▶ _GIVEN INSTRUCTION_
Reproduce every line from the one containing "Open the Name Box dropdown arrow" through the end of the items, including the requests. In each answer, multiply the coordinates by 1.75 and round them to whole numbers, rounding halves up. Omit the pictures.

···

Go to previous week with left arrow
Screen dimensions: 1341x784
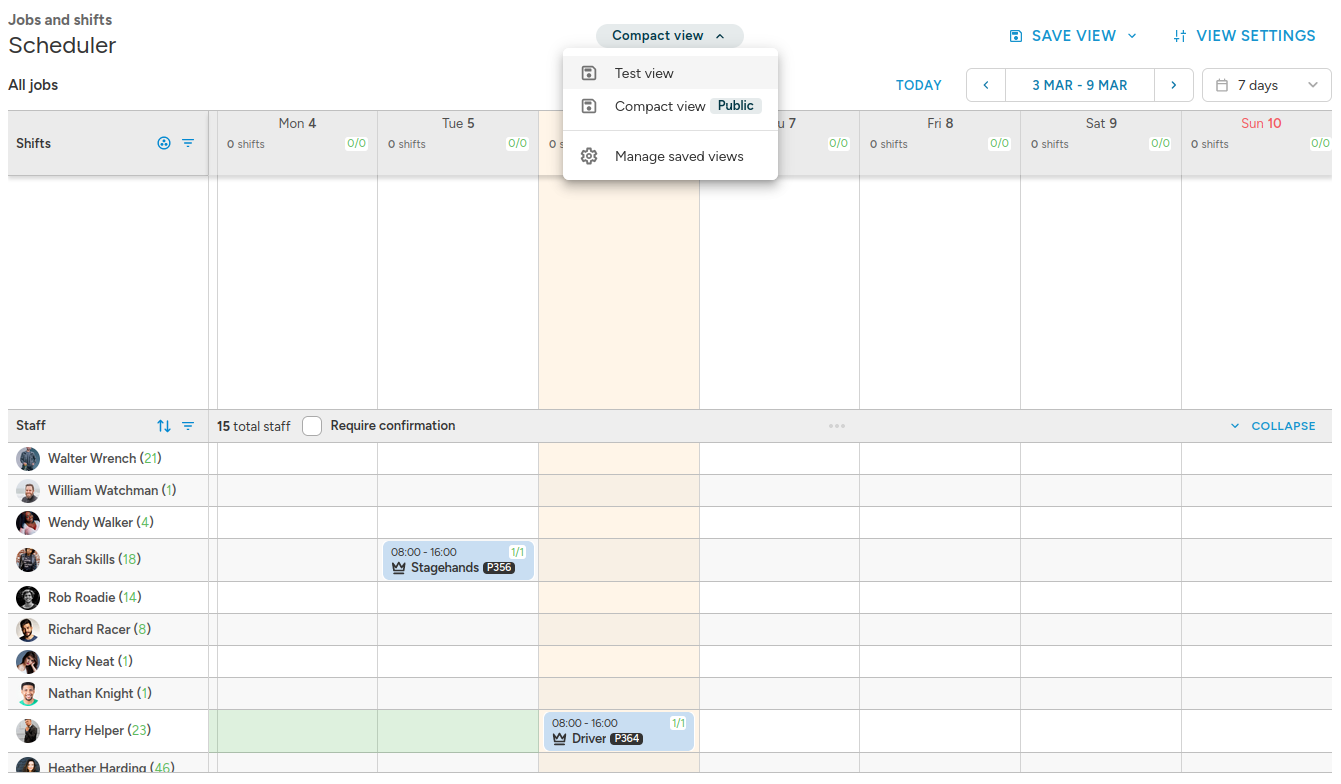986,85
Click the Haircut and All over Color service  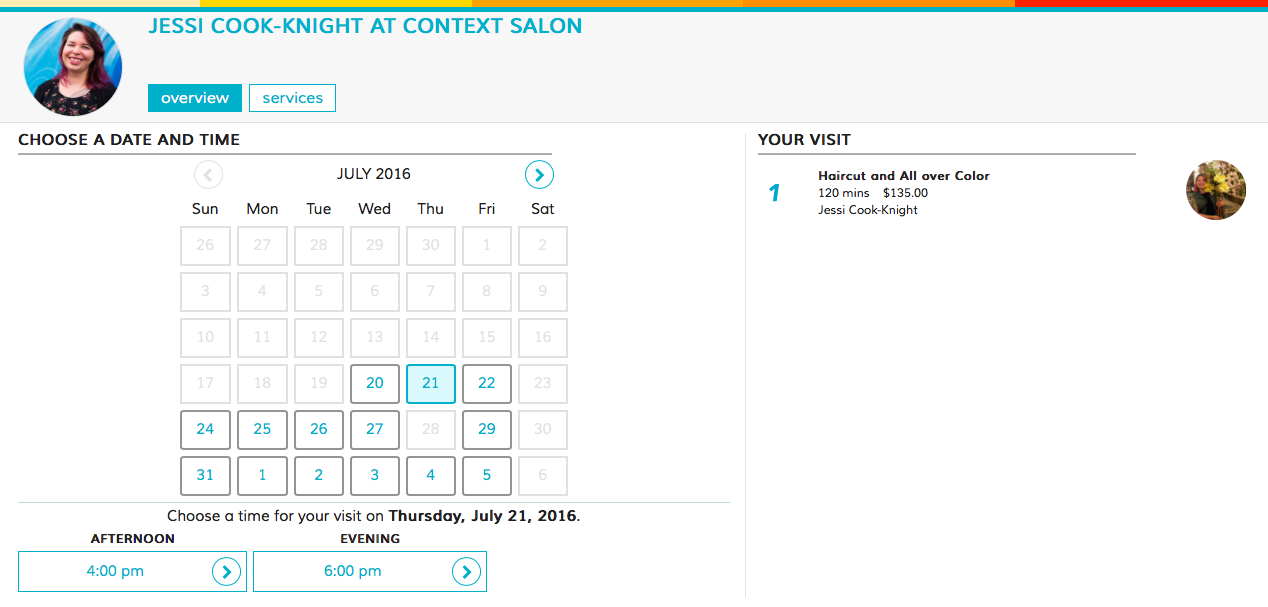(x=904, y=176)
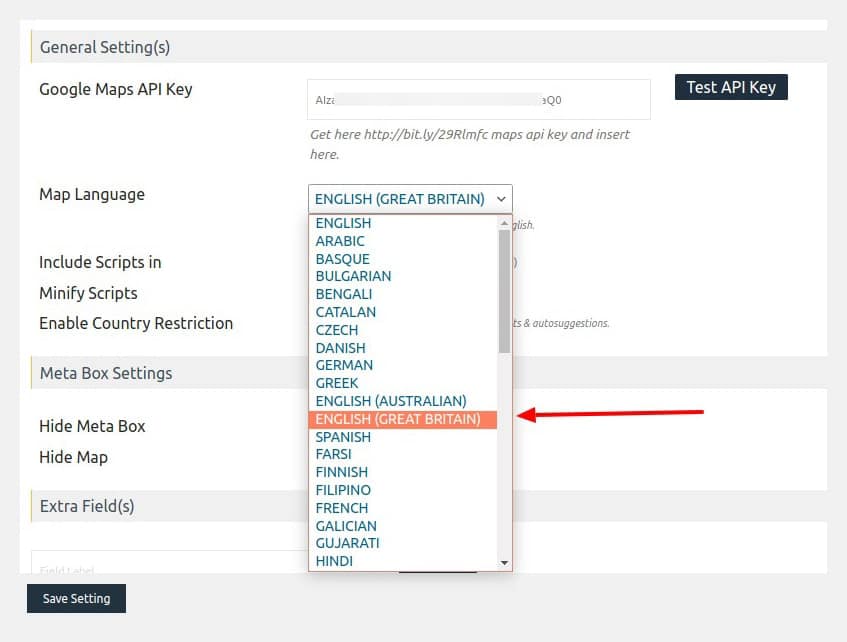Click the scroll-down arrow of language list
Viewport: 847px width, 642px height.
click(x=505, y=563)
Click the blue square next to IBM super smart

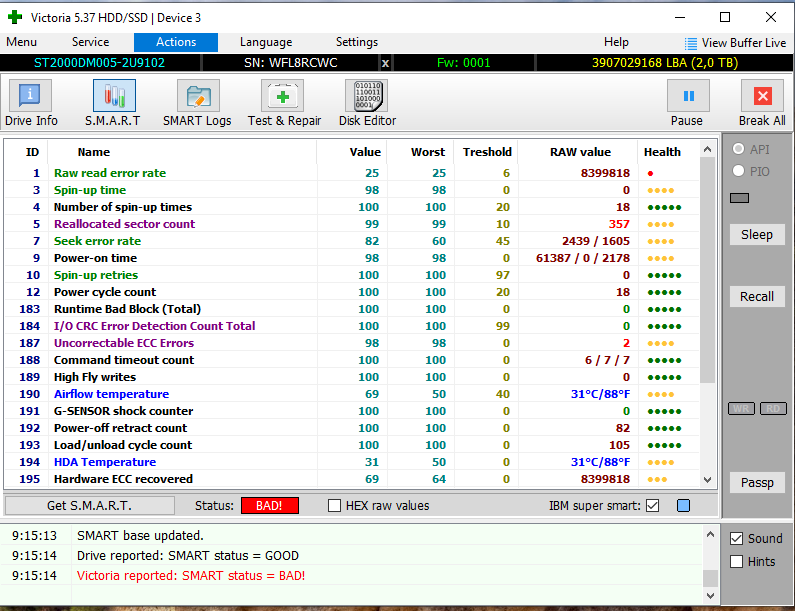tap(683, 506)
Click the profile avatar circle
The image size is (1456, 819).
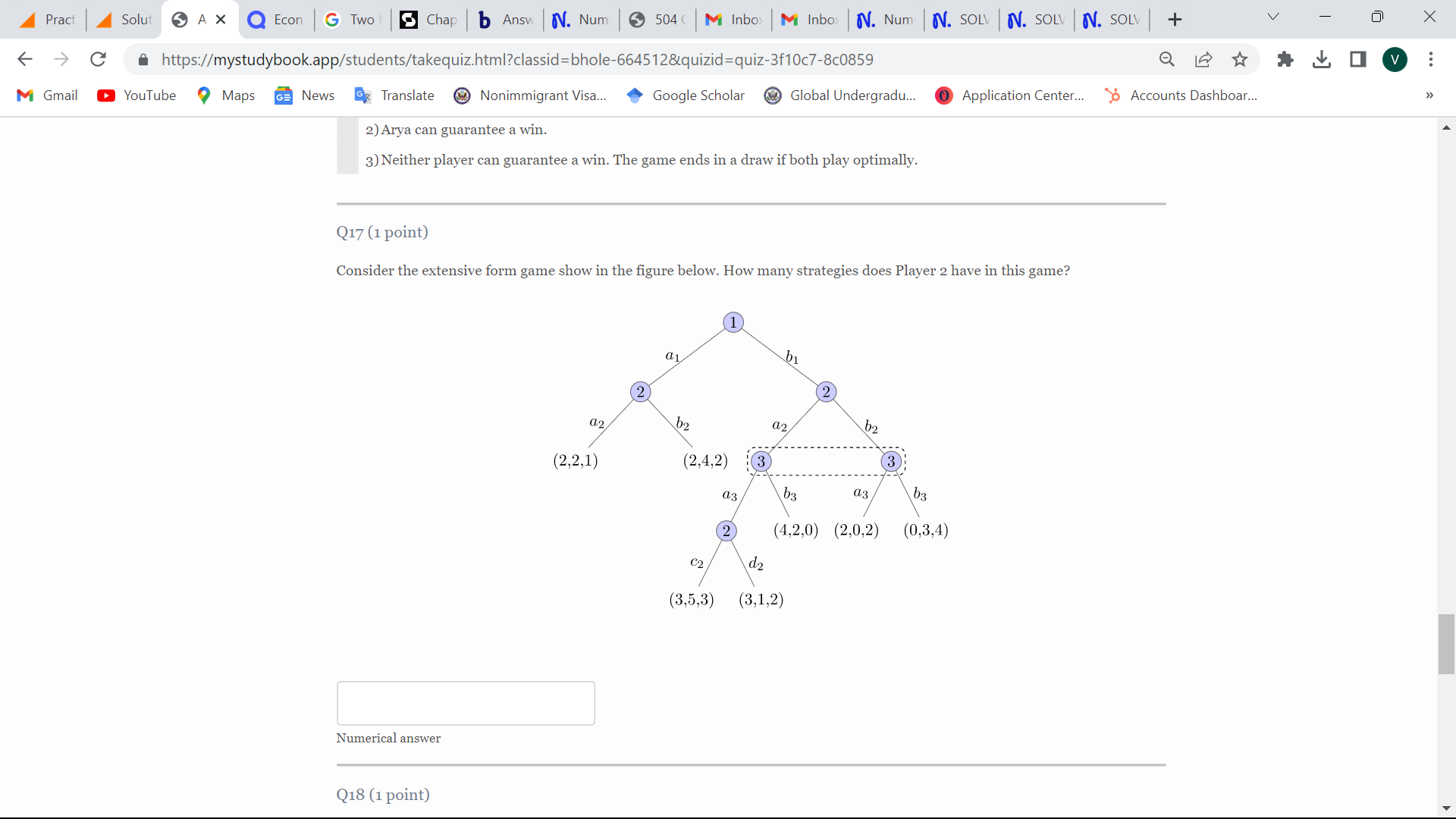pos(1396,59)
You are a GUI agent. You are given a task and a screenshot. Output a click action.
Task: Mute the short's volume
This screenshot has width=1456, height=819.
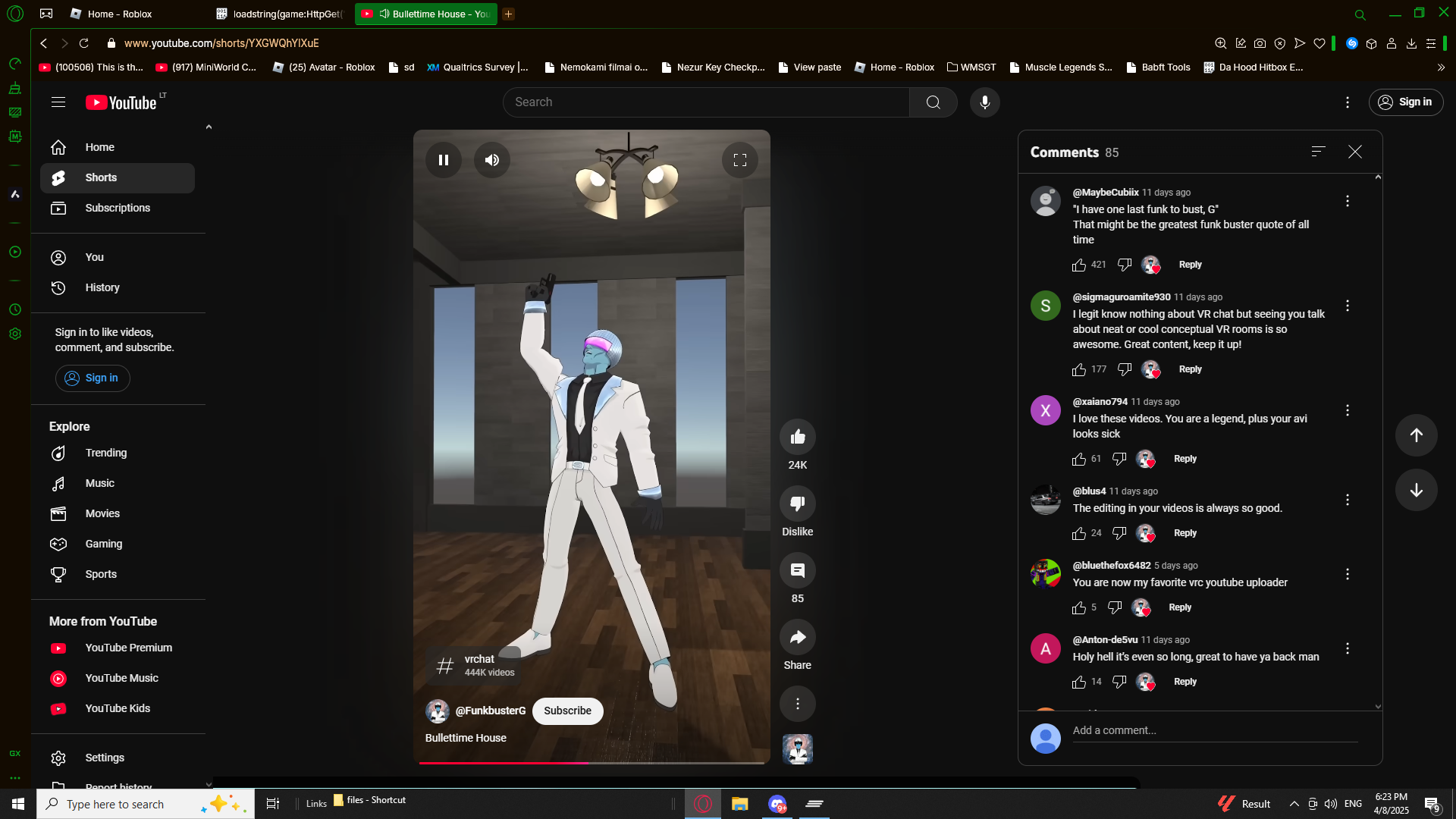point(492,160)
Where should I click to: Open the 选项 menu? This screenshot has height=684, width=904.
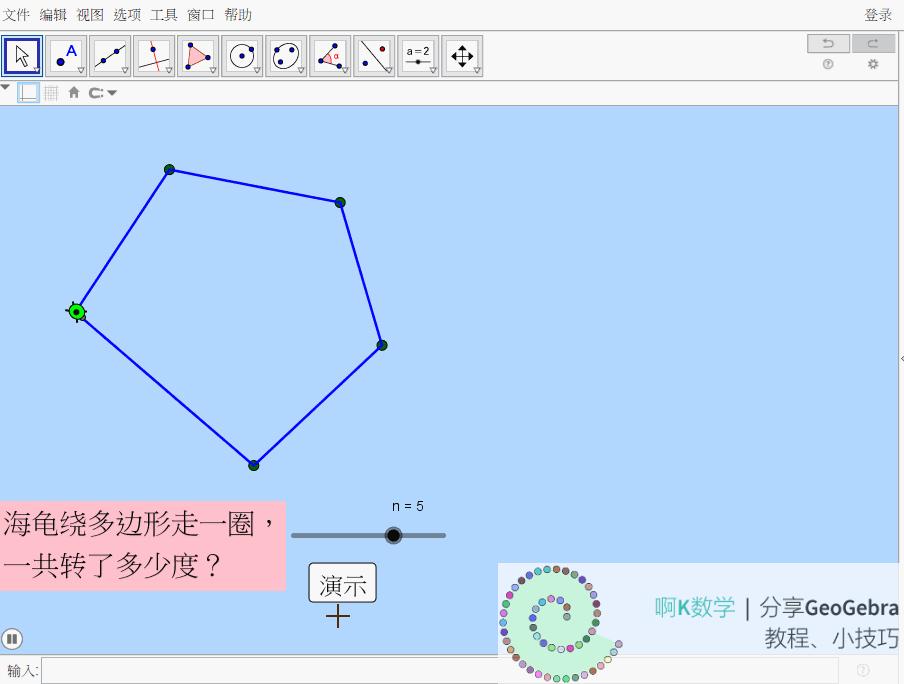tap(127, 14)
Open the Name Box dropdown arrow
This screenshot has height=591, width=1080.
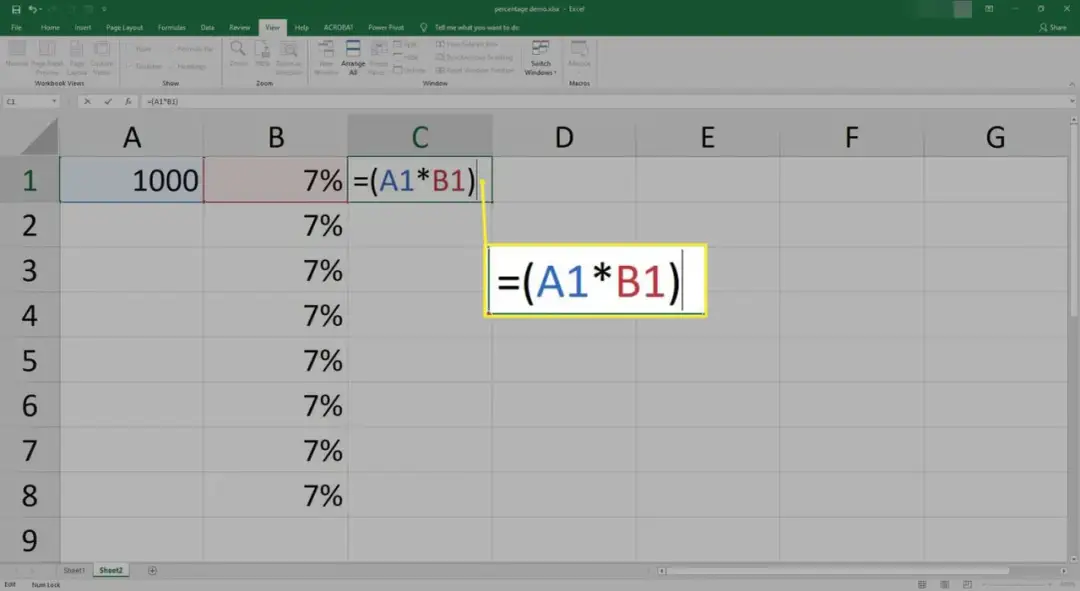tap(54, 100)
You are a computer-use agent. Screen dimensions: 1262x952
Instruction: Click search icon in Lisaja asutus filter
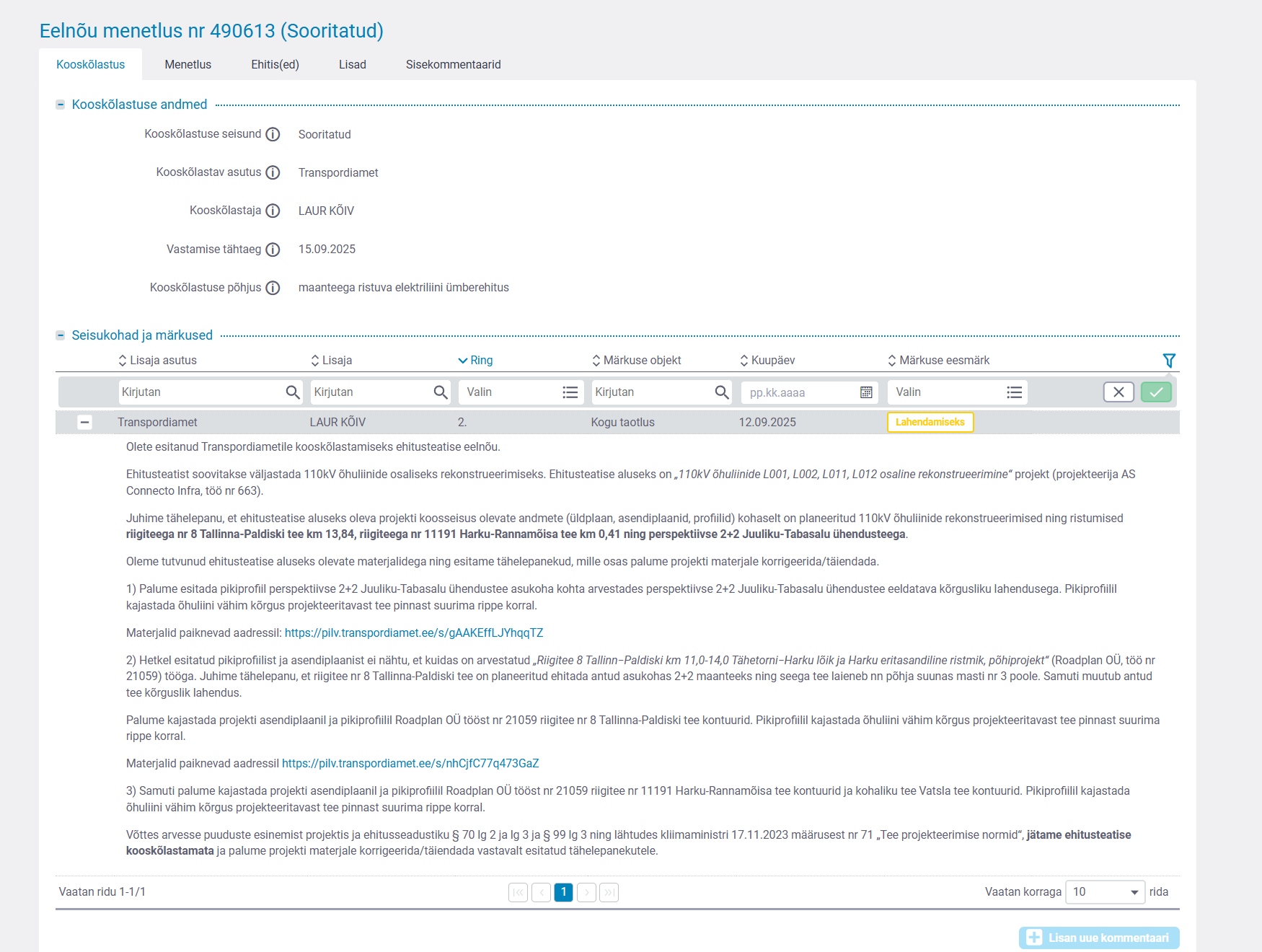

···

▶ _ANSWER BELOW_
Open the Name Box dropdown arrow
This screenshot has height=591, width=1080.
tap(95, 175)
You are a computer-use agent. Screen dimensions: 1262x952
Instruction: Click search icon in Lisaja asutus filter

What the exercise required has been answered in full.